To introduce this section, we would like to quote from the National Curriculum Framework: 2005. ’Learning for the sake of being examined in a mechanical manner takes away the joy of being young, and delinks knowledge from everyday experience’.

For the curriculum to serve its noble purpose, it must become a facilitator of curiosity and enthusiasm. After capturing a child’s attention it must accelerate knowledge gaining. It should provide the child with questions to ask, with pursuits to follow and act as an interface between individual experience and theoretical assimilation. By doing so, such a curriculum will then breathe new life into the educational process. Children will then understand the importance of arranging and rearranging concepts so as to gain a stronger grasp on studied matter…and reject information that was memorised without any conceivable use in mind.

Let us now offer you a detailed insight of the curriculum.

The early childhood curriculum at Universal is designed to satisfy the needs, interests and abilities of the young child as well as the demands of the 21st century. Our curriculum draws inspiration from the theory of constructivism, the Reggio Approach Learning and the theory of multiple intelligences.


The child at Universal also learns about the other 3 R’s  – responsibility, respect and the importance of relationships, through the life  skills programme specially integrated into the curriculum.


The Project Approach as developed by Lillian Katz and Sylvia Chard is one of the unique aspects of education at our institute. Through this approach the child and the teacher become co-investigators as they embark upon the study of a topic of significance. Field trips, interviewing resource persons, reading books, watching audio-visual content and most importantly documentation of the learning process, form parts of the process leading to the culmination of the topic. In this approach, our objective is that young children learn critical thinking and problem solving, important aspects of ’the learning to learn’ phenomenon.


Young children are by nature curious, active learners who learn best from direct firsthand experience. With the help and support of their co-learner, the teacher, they are able to construct meaning and reflect on their own learning. Such an approach prepares the ground for the young child to develop into an independent learner; such an approach also demonstrates the need for critical thinking and problem-solving throughout the day.


Play is at the centre of our early childhood curriculum as research has shown time and again the benefits of play for young children. Play not only clarifies concepts, facilitates social development and provides emotional relief but also provides sheer joy to the young learner!


Our curriculum is socially and culturally appropriate. We respect diversity and impress upon the young child an awareness and appreciation of cultures other than one’s own through the celebration of festivals.
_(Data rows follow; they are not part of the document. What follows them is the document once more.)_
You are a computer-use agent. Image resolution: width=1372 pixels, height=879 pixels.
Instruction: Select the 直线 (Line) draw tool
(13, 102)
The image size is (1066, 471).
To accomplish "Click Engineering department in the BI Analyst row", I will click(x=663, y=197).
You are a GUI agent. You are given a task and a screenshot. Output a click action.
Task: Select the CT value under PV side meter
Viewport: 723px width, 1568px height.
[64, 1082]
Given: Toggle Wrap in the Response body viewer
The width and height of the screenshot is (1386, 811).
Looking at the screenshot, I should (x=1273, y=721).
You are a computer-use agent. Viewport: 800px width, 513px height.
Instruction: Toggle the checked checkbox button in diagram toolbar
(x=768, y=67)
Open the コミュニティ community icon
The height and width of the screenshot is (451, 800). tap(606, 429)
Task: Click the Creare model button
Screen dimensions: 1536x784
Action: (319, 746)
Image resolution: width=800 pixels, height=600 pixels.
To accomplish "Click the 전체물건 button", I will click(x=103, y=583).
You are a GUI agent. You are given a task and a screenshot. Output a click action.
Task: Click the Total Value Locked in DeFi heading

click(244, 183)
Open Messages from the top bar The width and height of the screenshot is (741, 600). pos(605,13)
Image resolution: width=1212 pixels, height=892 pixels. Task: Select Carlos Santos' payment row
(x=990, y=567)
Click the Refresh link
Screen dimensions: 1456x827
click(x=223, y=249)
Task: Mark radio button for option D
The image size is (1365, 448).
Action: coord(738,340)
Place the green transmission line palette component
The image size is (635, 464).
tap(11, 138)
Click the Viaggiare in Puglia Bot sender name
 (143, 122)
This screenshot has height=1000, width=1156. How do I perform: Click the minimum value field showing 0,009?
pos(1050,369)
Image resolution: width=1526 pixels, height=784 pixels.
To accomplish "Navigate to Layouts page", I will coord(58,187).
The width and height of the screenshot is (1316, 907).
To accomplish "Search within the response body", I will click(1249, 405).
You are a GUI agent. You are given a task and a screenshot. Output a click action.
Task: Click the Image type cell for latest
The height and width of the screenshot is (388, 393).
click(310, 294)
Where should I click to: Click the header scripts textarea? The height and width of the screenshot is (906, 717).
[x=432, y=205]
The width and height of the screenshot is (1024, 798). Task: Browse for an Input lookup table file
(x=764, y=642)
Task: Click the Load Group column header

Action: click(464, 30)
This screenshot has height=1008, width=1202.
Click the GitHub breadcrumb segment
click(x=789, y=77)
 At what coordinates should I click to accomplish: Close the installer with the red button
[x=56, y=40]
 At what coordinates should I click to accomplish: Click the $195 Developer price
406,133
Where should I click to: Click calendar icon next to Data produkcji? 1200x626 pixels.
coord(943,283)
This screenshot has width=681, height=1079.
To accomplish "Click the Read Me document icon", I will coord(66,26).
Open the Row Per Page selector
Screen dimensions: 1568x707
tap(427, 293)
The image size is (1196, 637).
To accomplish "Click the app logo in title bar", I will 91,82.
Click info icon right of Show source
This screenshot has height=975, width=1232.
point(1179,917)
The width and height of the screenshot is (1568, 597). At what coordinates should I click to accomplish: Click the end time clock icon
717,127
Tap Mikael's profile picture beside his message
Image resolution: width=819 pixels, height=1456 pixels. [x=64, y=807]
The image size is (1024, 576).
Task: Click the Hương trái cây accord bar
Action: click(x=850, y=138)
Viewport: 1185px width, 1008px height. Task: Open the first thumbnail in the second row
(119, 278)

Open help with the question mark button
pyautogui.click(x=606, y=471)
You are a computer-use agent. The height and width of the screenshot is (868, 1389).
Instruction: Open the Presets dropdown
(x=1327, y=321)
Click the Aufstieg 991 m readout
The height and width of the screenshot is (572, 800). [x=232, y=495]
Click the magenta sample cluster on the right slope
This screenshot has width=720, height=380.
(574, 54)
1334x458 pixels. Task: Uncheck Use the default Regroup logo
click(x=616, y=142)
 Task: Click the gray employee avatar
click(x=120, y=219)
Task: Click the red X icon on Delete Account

Our curriculum lays emphasis on developing all the aspects of the child: cognitive, physical, social and emotional. We resonate with the theory of Multiple Intelligences that focuses on the development of the whole child.

Linguistic: The capacity to use words effectively, whether orally (e.g., as a storyteller) or in writing (e.g., as a poet)

Logical-mathematical: The capacity to use numbers effectively (e.g., as a mathematician, tax accountant, or statistician) and to reason well (e.g., as a scientist, computer programmer, or logician).

Spatial: The ability to perceive the visual-spatial world accurately (e.g., as a hunter, scout, or guide) and to perform transformations upon those perceptions (e.g., as an interior decorator, architect, artist, or inventor).

Bodily-kinesthetic: Expertise in using one’s whole body to express ideas and feelings (e.g., as an actor, a mime, an athlete, or a dancer) and facility in using one’s hands to produce or transform things (e.g., as a craftsperson, sculptor, mechanic, or surgeon).

Musical: The capacity to perceive (e.g., as a music aficionado), discriminate (e.g., as a music critic), transform (e.g., as a composer), and express (e.g., as a performer) musical forms.

Interpersonal: The ability to perceive and make distinctions in the moods, intentions, motivations, and feelings of other people.

Intrapersonal: Self-knowledge and the ability to act adaptively on the basis of that knowledge.

Naturalistic: Expertise in the recognition and classification of the numerous speciesflora and faunaan individual’s environment and the capacity to discriminate among inanimate objects such as cars, sneakers, and CD covers.